### Excerpted passage
--
Pay Per Laugh is a new facial recognition software utilized by the Barcelona comedy club TeatreNeu.
The software is said to do exactly what the name indicates — make patrons pay for only the laughs that they have while visiting the club.
So far the software is exclusive to the club, and it runs on a tablet attached to the back of each seat, according to a report from Geek.
So what exactly is the going rate for each laugh? Around 38 cents in U.S. money with tickets maxing out at a price of around $30. Sound crazy? It’s not.
Since enacting the new system, TeatreNeu claims that it has seen an increase in revenue with an average ticket price that is up by $7.50.
The Geek writeup says that Pay Per Laugh could soon be coming to other clubs throughout Spain in spite of the fear that some patrons will try to hold back the laughs in order to pay less.
It’s definitely an interesting idea, and it could be one that forces comedians to up their game. If you’ve got an audience that is actively fighting the desire to laugh, some of the sets could become pretty difficult to manage.
No word on how the affected acts feel about it just yet, but here’s a promo video TeatreNeu made to introduce the technology.
Pay Per Laugh definitely isn’t the first facial recognition software to make a splash. According to an earlier report from The Verge, Facebook has utilized it to great effect.
In downplaying the FBI’s primitive facial recognition system, the website gives praise to DeepFace.
“Compare that to Facebook’s DeepFace system, presented at the IEEE Computer Vision conference earlier this month, and it looks even worse,” wrote Russell Brandom. “Give Facebook two pictures, and it can tell you with 97 percent accuracy whether they’re the same person, roughly the same accuracy as a human being in the same spot.”
Facebook has extensive data to pull this off, Brandom adds, “so it ends up comparing each face to a smaller number of possibilities.”
What do you think about facial recognition, readers? Does it make the world a bit too creepy, or is it a valuable tool in the fight against cyber threats?
And as for the comedy clubs, would you intentionally hold back the laughter if you found out you had to pay for each time you cracked up? Is Pay Per Laugh awesome or no?
--
### Material provided
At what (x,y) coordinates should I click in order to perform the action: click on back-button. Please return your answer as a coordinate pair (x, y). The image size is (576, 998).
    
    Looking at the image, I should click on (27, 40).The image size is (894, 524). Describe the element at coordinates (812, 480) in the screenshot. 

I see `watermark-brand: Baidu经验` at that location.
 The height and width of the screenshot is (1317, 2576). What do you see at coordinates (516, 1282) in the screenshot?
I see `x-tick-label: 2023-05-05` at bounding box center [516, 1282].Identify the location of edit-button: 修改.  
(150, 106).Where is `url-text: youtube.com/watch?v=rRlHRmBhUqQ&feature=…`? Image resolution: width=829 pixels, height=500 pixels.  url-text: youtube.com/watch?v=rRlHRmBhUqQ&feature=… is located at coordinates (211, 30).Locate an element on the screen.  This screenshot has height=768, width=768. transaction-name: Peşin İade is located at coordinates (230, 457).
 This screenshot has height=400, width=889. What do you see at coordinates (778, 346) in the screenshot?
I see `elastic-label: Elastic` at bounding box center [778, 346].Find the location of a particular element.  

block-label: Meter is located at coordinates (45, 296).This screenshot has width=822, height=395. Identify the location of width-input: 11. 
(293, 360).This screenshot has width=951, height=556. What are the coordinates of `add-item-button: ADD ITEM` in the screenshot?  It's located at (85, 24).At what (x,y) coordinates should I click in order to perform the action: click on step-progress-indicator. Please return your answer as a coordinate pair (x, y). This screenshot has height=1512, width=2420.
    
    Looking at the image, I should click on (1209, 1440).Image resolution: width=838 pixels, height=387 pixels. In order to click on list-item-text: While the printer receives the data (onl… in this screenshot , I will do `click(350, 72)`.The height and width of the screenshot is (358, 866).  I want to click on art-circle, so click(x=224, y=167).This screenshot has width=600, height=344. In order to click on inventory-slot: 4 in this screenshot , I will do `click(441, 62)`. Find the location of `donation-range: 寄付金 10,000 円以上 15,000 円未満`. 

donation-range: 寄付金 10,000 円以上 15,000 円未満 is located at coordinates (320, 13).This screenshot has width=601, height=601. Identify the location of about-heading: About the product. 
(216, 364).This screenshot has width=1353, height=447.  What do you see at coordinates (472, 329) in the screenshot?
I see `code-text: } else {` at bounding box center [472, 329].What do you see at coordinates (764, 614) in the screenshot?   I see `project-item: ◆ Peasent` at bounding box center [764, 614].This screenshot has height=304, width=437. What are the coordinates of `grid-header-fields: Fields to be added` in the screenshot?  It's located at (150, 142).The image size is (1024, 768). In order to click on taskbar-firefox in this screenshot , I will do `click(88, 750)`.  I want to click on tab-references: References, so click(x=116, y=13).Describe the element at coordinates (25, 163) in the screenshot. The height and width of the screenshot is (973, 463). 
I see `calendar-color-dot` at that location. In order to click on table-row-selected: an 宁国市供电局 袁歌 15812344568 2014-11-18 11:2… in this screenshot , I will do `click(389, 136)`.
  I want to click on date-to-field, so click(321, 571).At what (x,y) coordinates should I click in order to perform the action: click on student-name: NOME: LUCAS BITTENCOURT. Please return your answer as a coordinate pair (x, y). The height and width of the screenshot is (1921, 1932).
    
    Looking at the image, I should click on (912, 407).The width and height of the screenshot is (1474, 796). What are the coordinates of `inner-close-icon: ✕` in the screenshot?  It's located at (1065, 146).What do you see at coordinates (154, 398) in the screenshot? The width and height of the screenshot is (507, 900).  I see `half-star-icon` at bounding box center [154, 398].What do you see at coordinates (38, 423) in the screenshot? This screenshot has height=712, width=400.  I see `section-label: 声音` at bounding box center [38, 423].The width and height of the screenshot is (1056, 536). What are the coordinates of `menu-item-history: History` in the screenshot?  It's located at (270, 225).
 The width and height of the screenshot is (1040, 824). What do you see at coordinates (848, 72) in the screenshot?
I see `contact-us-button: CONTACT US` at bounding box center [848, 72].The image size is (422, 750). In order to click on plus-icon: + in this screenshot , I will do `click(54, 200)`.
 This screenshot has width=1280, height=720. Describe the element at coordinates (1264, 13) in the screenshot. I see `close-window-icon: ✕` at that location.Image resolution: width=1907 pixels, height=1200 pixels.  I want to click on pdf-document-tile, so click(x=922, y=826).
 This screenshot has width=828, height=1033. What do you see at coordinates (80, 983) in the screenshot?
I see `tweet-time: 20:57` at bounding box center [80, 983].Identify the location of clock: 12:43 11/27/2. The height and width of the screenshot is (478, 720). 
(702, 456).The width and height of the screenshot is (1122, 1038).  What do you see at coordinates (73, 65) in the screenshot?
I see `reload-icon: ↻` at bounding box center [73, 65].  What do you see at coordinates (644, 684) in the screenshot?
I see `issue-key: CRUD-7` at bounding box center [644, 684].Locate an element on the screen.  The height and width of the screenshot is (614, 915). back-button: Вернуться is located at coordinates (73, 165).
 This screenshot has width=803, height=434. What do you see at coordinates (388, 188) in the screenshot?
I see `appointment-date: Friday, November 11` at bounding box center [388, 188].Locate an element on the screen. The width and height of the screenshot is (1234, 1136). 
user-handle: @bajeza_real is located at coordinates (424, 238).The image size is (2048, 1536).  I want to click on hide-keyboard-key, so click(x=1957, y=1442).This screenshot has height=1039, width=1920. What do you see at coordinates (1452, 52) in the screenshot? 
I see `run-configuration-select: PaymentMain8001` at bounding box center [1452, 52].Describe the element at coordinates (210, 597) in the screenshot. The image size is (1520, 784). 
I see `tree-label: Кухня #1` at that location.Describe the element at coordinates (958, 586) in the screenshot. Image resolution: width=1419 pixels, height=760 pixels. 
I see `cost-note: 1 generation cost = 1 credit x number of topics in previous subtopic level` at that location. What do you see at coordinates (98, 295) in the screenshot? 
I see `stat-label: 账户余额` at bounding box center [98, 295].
--
### What to work on
1 - In the article on Pay Per Laugh, rewrite the paragraph beginning "The Geek writeup says" more briefly, keeping its main facts.
2 - According to the article on Pay Per Laugh, what is the approximate charge for each laugh in U.S. money?
3 - Based on the article on Pay Per Laugh, explain why the system could force comedians to improve their performances.

### Numbered responses
1 - According to Geek, Pay Per Laugh may soon expand to other clubs across Spain, despite concerns that some patrons will suppress their laughter to pay less.

2 - Around 38 cents.

3 - Audience members who pay per laugh may actively resist the urge to laugh in order to pay less. Performing for such an audience could make some sets quite difficult to manage.